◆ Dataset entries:

....

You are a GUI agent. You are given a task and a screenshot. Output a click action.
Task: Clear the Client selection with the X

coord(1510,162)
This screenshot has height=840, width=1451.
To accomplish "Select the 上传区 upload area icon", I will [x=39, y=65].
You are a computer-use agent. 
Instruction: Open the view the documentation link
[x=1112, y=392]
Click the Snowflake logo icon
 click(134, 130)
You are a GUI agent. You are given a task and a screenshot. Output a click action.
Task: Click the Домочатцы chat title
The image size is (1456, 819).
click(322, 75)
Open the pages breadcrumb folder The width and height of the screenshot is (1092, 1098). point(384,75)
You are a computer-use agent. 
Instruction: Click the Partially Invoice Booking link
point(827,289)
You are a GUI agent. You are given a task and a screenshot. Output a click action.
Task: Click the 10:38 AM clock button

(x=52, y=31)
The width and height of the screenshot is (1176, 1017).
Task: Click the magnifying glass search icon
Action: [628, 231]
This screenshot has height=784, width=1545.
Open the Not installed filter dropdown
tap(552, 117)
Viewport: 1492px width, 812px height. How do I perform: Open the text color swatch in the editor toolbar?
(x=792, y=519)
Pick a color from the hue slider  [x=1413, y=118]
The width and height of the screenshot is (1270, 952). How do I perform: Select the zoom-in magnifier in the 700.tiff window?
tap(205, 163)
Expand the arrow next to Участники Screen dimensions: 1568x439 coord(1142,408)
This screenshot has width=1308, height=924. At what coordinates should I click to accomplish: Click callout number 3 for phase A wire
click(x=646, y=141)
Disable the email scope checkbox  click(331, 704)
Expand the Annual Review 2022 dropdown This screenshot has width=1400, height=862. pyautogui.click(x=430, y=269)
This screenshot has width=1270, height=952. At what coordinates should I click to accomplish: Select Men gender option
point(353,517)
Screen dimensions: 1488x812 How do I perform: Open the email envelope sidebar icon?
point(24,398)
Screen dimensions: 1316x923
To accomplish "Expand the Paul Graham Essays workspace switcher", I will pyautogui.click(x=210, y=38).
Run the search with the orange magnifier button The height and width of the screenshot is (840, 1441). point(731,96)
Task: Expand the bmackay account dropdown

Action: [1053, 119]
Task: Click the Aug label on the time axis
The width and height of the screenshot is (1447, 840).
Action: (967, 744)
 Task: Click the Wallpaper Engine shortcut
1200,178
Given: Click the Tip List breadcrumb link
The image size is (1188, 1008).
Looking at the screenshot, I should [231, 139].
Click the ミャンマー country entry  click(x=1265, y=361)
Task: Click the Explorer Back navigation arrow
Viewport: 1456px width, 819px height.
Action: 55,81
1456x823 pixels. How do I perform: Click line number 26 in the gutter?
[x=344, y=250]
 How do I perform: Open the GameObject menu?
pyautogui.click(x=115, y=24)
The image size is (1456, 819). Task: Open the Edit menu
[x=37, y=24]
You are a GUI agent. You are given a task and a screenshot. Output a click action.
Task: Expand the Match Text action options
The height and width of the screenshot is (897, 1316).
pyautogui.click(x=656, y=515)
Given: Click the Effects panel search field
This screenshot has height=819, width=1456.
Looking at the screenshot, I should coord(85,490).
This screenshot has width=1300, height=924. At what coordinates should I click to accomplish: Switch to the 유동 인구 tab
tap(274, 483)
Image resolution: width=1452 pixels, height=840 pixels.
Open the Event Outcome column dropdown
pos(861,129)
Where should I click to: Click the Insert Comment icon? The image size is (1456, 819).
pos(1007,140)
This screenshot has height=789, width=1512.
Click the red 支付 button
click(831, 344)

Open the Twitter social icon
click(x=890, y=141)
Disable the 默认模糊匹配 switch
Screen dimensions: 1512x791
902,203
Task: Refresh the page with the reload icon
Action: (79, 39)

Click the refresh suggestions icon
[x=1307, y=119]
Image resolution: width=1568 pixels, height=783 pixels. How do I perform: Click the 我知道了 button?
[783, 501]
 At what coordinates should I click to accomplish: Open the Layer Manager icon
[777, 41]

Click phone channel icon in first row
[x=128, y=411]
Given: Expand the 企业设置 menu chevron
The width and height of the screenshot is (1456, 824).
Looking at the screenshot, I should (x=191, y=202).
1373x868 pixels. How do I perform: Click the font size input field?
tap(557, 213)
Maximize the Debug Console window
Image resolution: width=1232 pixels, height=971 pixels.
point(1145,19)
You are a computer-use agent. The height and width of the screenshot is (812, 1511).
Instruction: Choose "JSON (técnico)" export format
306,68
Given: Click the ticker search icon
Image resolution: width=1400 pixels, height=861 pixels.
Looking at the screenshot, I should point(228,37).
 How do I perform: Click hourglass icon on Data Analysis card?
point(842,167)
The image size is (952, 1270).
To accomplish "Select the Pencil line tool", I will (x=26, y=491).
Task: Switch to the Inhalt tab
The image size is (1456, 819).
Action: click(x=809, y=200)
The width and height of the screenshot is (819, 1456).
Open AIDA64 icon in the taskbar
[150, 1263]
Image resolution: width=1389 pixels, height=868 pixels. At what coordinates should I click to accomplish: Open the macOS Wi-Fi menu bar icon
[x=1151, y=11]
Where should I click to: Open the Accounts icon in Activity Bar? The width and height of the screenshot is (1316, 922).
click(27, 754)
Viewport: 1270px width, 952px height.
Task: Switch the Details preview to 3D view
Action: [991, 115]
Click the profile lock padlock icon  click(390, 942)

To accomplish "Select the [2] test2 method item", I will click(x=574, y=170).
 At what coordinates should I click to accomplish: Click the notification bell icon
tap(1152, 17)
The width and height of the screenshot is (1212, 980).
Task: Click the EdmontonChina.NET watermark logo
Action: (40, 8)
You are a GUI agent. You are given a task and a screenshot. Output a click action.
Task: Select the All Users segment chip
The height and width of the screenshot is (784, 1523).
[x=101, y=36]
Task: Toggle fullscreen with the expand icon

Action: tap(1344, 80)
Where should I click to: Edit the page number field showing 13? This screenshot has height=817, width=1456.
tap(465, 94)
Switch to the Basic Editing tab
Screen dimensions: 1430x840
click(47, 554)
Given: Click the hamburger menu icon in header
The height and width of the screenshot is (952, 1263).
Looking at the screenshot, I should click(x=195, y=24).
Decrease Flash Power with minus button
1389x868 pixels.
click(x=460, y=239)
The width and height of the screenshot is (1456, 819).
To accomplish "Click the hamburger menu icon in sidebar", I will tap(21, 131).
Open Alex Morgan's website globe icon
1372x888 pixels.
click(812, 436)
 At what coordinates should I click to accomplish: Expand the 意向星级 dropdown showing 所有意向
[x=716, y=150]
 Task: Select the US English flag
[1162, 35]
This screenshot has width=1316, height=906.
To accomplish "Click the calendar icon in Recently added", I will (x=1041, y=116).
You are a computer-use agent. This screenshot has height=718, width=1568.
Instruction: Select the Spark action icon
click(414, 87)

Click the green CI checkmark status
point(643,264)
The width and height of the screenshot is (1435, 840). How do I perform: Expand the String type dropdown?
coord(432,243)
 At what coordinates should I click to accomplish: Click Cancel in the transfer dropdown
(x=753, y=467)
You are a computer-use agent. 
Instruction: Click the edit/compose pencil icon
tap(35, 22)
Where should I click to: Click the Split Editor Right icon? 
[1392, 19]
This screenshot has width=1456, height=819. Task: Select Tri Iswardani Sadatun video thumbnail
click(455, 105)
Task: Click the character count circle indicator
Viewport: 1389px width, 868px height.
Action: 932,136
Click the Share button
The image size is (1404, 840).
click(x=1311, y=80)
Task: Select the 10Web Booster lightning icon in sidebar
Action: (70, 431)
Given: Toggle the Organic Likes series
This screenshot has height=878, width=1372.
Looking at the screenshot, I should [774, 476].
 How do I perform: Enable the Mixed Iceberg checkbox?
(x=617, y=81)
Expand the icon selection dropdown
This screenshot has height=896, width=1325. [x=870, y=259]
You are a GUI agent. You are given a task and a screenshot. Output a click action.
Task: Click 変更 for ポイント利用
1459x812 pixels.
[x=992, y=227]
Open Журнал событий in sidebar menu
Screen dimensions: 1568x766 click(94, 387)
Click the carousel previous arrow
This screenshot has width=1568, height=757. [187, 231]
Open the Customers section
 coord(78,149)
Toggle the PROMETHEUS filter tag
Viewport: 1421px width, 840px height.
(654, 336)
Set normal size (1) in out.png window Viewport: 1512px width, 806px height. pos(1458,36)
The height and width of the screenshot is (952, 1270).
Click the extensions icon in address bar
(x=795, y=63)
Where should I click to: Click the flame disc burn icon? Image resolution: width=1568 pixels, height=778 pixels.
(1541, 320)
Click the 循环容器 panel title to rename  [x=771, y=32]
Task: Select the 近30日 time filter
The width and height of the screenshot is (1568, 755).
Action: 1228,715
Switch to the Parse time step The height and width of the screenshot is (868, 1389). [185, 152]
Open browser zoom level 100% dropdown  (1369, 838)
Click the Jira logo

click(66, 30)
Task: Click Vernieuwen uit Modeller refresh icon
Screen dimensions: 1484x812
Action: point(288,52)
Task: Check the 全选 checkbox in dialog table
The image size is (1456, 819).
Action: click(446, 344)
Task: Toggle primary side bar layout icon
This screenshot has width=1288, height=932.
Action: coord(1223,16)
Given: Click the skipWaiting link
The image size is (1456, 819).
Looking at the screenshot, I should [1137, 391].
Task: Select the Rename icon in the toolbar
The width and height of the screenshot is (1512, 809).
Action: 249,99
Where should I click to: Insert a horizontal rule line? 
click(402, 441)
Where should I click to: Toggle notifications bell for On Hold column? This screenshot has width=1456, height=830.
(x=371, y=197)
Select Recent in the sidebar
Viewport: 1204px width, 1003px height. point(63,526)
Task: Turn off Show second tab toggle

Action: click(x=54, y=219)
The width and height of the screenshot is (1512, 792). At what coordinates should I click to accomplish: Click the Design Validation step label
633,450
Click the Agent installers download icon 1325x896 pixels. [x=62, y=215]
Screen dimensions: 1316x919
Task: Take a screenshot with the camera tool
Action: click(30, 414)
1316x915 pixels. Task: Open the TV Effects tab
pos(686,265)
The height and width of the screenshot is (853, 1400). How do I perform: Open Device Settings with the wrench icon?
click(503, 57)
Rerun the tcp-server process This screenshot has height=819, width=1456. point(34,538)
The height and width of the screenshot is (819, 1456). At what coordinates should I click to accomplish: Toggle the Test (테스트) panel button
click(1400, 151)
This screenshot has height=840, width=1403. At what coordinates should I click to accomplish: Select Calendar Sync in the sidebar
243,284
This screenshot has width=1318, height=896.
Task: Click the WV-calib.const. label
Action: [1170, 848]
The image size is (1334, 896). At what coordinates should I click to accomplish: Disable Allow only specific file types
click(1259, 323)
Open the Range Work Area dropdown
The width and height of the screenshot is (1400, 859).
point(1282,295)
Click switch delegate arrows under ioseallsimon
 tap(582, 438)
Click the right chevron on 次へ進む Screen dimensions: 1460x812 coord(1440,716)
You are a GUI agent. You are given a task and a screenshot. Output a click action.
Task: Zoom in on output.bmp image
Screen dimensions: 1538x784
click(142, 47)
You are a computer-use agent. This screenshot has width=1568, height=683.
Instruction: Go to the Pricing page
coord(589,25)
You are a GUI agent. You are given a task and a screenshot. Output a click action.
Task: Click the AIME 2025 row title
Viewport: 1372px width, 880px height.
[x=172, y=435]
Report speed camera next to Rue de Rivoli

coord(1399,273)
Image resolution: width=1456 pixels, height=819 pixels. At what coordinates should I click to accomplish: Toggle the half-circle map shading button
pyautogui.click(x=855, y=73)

....

◆ Action item:
In the records, how many lines hold the word "breadcrumb"? Answer with the number and no other words.

◆ Task output:
2